In the United States, the courts and Congress have struggled to establish appropriate surveillance rules, as evidenced by recent controversial judgments in the Supreme and appellate courts and congressional hearings on ECPA reform. Citizens have grown increasingly concerned about law enforcement agents’ excessive use of new surveillance technologies to gather information about their private communications and daily activities. This article analyzes an alternative approach that, if adopted here, would significantly improve our electronic surveillance laws.
The authors conclude -
In the United States, traditional wiretapping (of wire, oral and electronic communications) and some video surveillance is subject to most of the restrictions imposed by CrimPC in Switzerland: notice, a remedy, subsidiarity and proportionality. The rest of what CrimPC treats as surveillance is subject to significantly less protection. Law enforcement agents in the United States may use undercover agents, collect stored communications contents and attributes, intercept communication attributes in real time, track location data, and use of other modern surveillance techniques subject either to no regulation at all or to the anemic protections afforded by ECPA and a few related statutes.
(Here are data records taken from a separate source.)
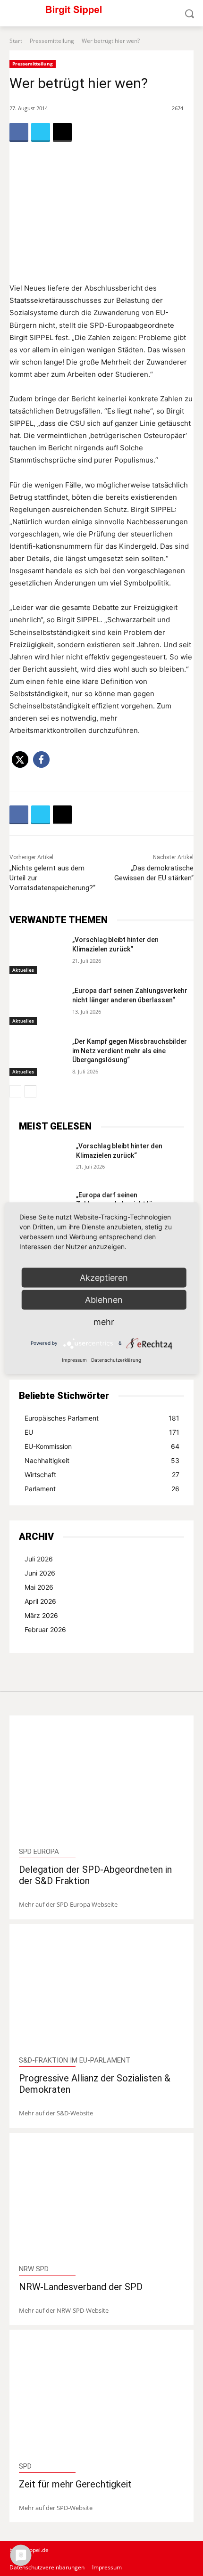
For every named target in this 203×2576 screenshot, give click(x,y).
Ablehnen (104, 1299)
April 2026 (40, 1601)
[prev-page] (15, 1091)
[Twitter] (40, 132)
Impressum (74, 1359)
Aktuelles (23, 970)
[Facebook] (18, 132)
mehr (103, 1321)
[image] (102, 1783)
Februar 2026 (45, 1629)
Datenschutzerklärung (116, 1359)
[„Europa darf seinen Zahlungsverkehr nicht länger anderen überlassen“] (37, 1005)
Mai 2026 (39, 1587)
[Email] (62, 132)
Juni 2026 (40, 1573)
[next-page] (30, 1091)
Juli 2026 (39, 1559)
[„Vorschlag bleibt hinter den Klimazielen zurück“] (37, 954)
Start (15, 41)
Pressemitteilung (52, 41)
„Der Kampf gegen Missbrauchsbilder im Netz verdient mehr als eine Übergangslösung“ (129, 1051)
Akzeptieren (104, 1277)
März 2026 (41, 1615)
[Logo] (101, 13)
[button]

CrimPC, which brought unity and comprehensive treatment to Swiss surveillance law, dramatically contrasts with the laws that regulate surveillance in the United States, which are an incomplete, confusing, and ineffective set of rules. It seems clear that the substantive requirements in both the European Convention on Human Rights and the Swiss constitution have yielded the significantly stronger restrictions on law enforcement surveillance that Swiss law provides. The limited coverage of the Fourth Amendment, and the fact that it exerts no real influence until a court finds it to apply, shifts the default rule in the United States in favor of using new surveillance methods that the legislature has not yet regulated. The opposite rule applies in Switzerland, where techniques that CrimPC does not cover, either explicitly or by analogy, cannot be used. It would represent a significant and likely unattainable, shift in our jurisprudence to prohibit law enforcement agents from using new surveillance techniques until Congress explicitly authorizes those techniques. It should be possible, however, for Congress to design a set of surveillance rules that abandon arbitrary distinctions, provide sufficient procedural hurdles and oversight to constrain invasive practices, furnish meaningful remedies to deter abuse, and provide notice and transparency to ensure that the system works as designed. In drafting such an overhaul, American legislators should look to CrimPC for guidance.